Writer-Editor: Carey Bates
Penciller: Carmine Infantino
Inker: Frank McLaughlin
Colorist: Carl Gafford
Letters: T. Harkins & M. Snapinn

Cover Date: Oct. 85

When I think of the Flash, the first images that spring to mind are Carmine Infantino’s pencils, and understandably so when one considers that Infantino was responsible for the look of the “new” Flash that appeared in Showcase #4 back in 1956, ushering in comics’ Silver Age. However, the artist’s images that are most vividly etched in my mind were put to paper nearly three decades later for The Flash #350, the final issue of the book with Barry Allen under the Scarlet Speedster’s cowl.

Originally landing on stands during the latter part of 1985 (and right in the thick of DC’s Crisis on Infinite Earths), #350 wrapped up the loose ends of the Speedster’s solo title and offered the hero some peace that would be stripped away utterly over in the publisher’s multiverse-shattering maxiseries. At the time I acquired the book, though, I was blissfully unaware of all of these goings-on, and the dubious means by which I came to own this particular comic are indeed just as much at issue here as the happenings within the printed pages.

My first introduction to the Flash was through a friend who had the character’s Super Powers action figure. That said, I had begun to dabble in comics and some of their tertiary accoutrements during the salad days before I could read, even picking up a Captain America action figure and spark gun along the way, but it wasn’t until the second grade that the gates opened wide and, lying awash in pages, panels, and secret identities, I embraced my baptism into the world of comicdom.

Finding my seven-year old self kicking it one afternoon with my friend with the Flash action figure, his mother—let’s call her Mrs. B—took us kids shopping, ultimately leading us through the hallowed halls of Toys R Us and offering to buy something we could share.
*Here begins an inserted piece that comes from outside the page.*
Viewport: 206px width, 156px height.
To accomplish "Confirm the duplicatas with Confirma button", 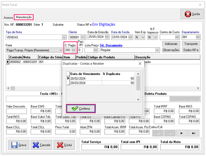I will pos(81,109).
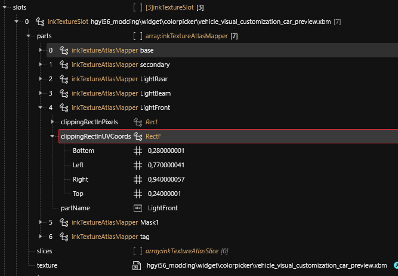The image size is (398, 276).
Task: Click the blue arrow icon at the texture row end
Action: 394,265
Now, it should be mentioned that my buddy had recently informed me that the Flash was his favorite superhero, a distinction that carried with it some heavy emotional baggage even if it was reallocated on a near-daily basis in those mercurial days. Accordingly, when we decided that the day’s purchase would be a three-pack of comics (regularly sold in toy stores back in the late 80s and early 90s) that included the Speedster’s farewell issue, and Mrs. B offered me, as the family’s guest, first dibs on one of the books, the angels and demons within my callow soul did both clamor.
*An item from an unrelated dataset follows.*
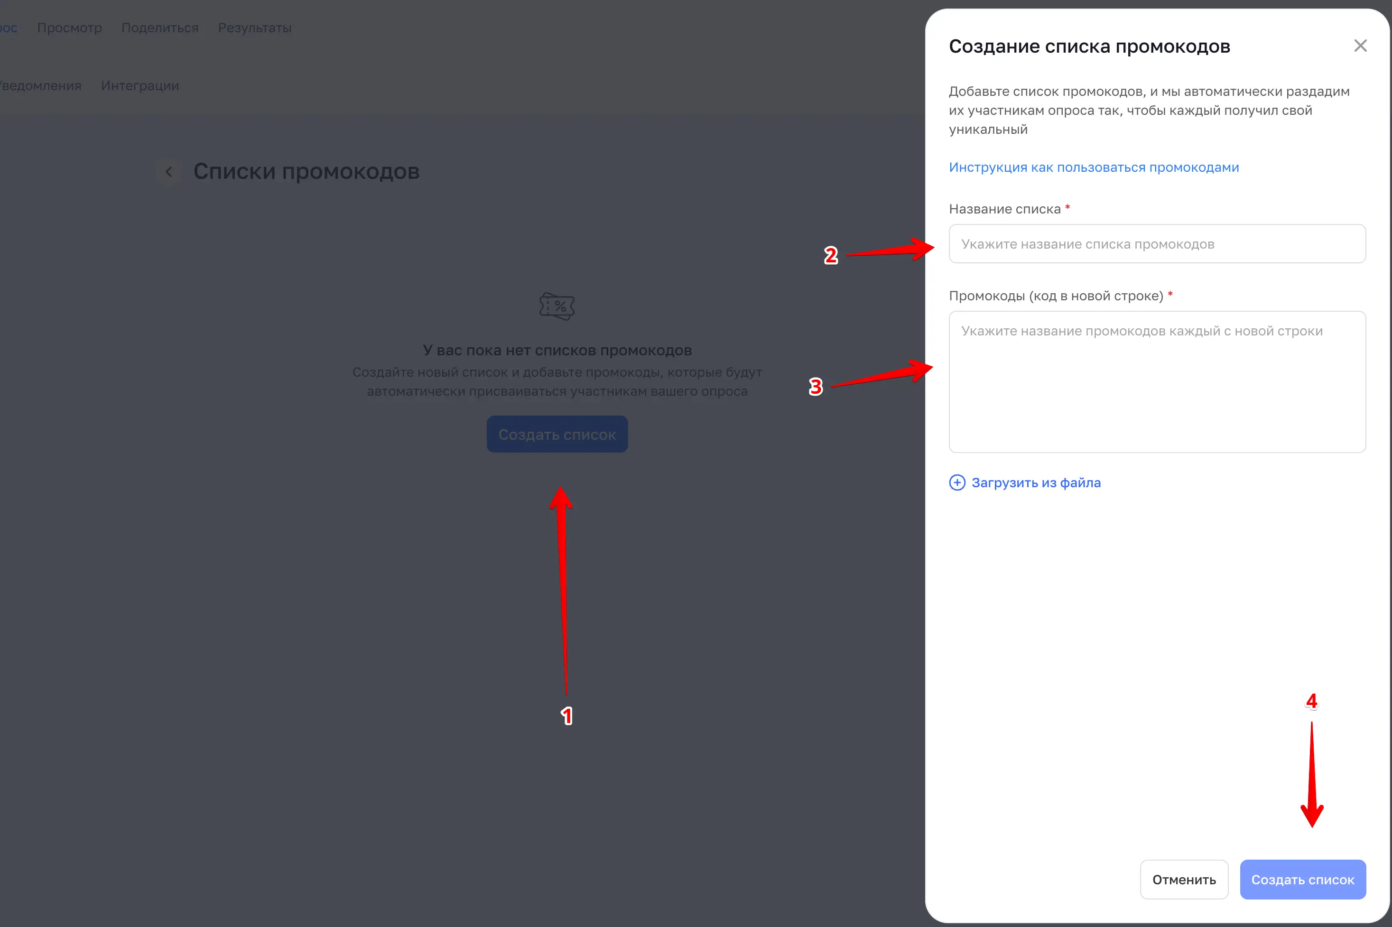Click the Название списка field label
The image size is (1392, 927).
pos(1004,209)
Perhaps I sacrificed a part of myself that day to some shafters’ hell, but as I reread the book 22 years after it was first published and nearly two decades after I carried it out of Toys R Us, I’m still every bit as intoxicated by the story’s visual impact (and I can sleep easy knowing that my friend’s chagrin is long since forgotten). Granted, the story’s a bit wobbly for me—in no small part due to having not read the issues leading up to this double-sized final chapter—but Infantino and inker Frank McLaughlin’s renderings of the Flash plus all his Rogues, Abra Kadabra, and even the Reverse-Flash (or at least Kadabra in the evil speedster’s guise) remain stunning to this day.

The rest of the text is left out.